Using an exercise ball:
For the back pain sufferers, the exercise ball is an exercise treatment option. It is designed to help prevent or minimize further low back pain episodes. The exercise ball is effective in treating back pain because it strengthens and develops the core body muscles that help to stabilize your spine. There are many videos on YouTube, where you can find the tutorial for the ball exercise. It will definitely help you relieve back pain.

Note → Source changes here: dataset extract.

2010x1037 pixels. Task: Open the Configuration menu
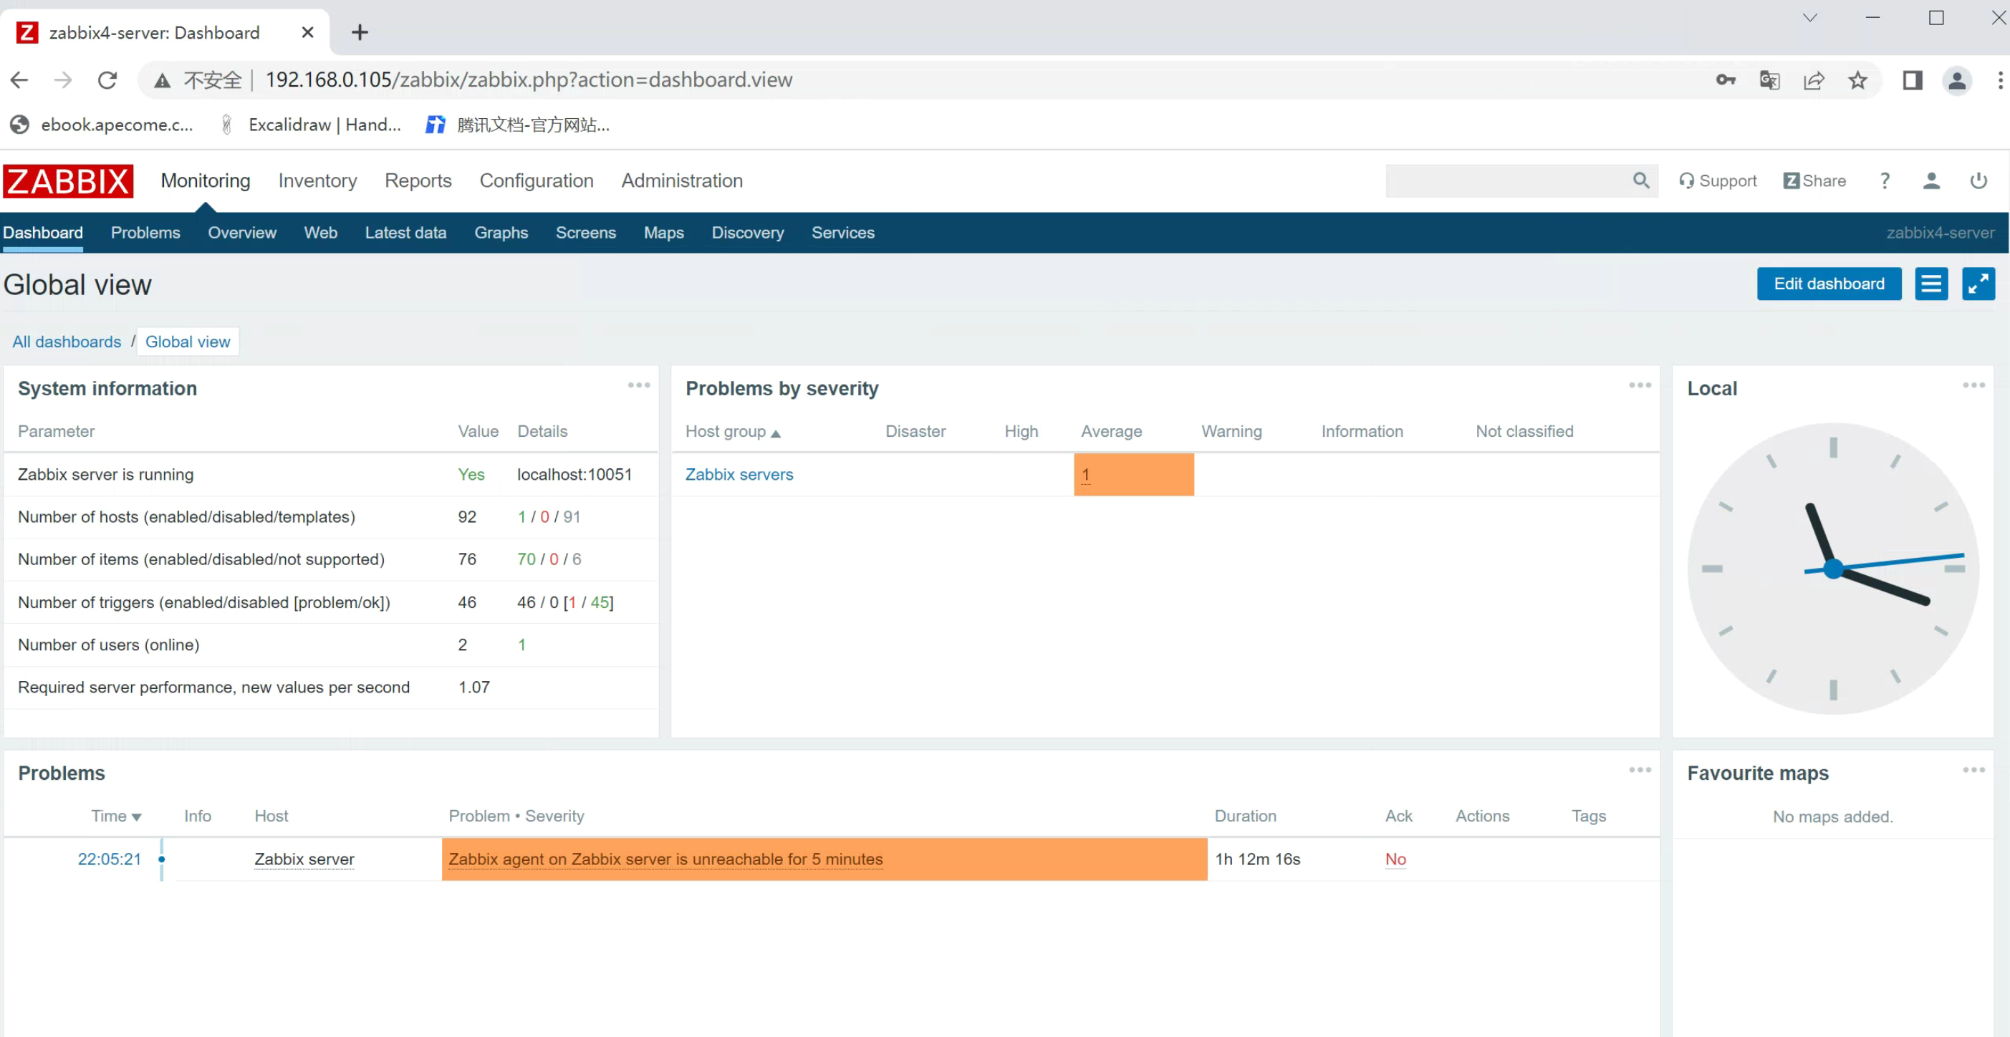536,181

Stretches to improve back pain:
While sitting for a prolonged duration, the muscles in your back and legs can become tight causing increased strain in your joints. Using a standing mat and taking breaks will help, but stretching is a more direct way to get rid of these symptoms. Stretching exercises can improve your back pain and increase your flexibility. Here are some easy and effective stretches that you can do in standing, sitting, or on the floor to cope up with the pain in your back you might experience on a daily basis.
If you are at work and sitting for a prolonged duration, then standing is one of the best solutions to reduce your risk for back pain. Even if you have to sit for most of the day, it helps to take breaks to stand and walk around. While you’re standing, you can try these two stretches to reduce pressure in your lower spine and improve your flexibility.
Effective Standing Trunk Extension Stretch
- Stand straight up with your feet about shoulder-width apart.
- Place your hands on the lower portion of your back for support.
- Increase the arch of your lower back by leaning backward gradually.
- Lean until you feel a mild stretch in the abdominal muscles and slight pressure in the lower back.
- Hold the stretch for 15-20 seconds, then repeating it 3-5 times per session.
- To perform this as an active range of motion exercise, hold for only a few seconds, but perform 10 repetitions per session.
Seated Lateral Trunk Stretch
- While in a seated position, raise one arm over your head.
- Place your other hand on your thigh for support.
- Slowly bend to the opposite side until you feel a comfortable stretch along the side of your trunk.
- Hold the stretch for 15-20 seconds, then repeat 3-5 times on each side.
Single Knee to Chest Stretch
Single knee to chest is performed in lying position,
- Lie on your back and slowly bring one knee up toward your chest.
- Grasp the knee with both hands (either on top or under the knee) and gently pull it up towards your chest.
- Stretch until you feel a mild to moderate tension in the low back, hip, and buttock.
- Hold the stretch for 15-20 seconds, repeat 3-5 times on each side.
Double Knee to Chest Stretch
- While lying on your back, slowly bring both knees up toward your chest.
- Grasp the knees with both hands (either on top or under the knee) and gently pull them up towards your chest.
- You should feel a mild to moderate stretch in the low back, hip, and buttock.
- Hold the stretch for 15-20 seconds, then repeat 3-5 times on each side.
While these are designed to provide temporary relief, if you want lasting relief, visiting a chiropractor, and spending a few minutes stretching your back and spine each day may provide the best relief long term.
Note: if the symptoms get worse, contact the health care provider immediately.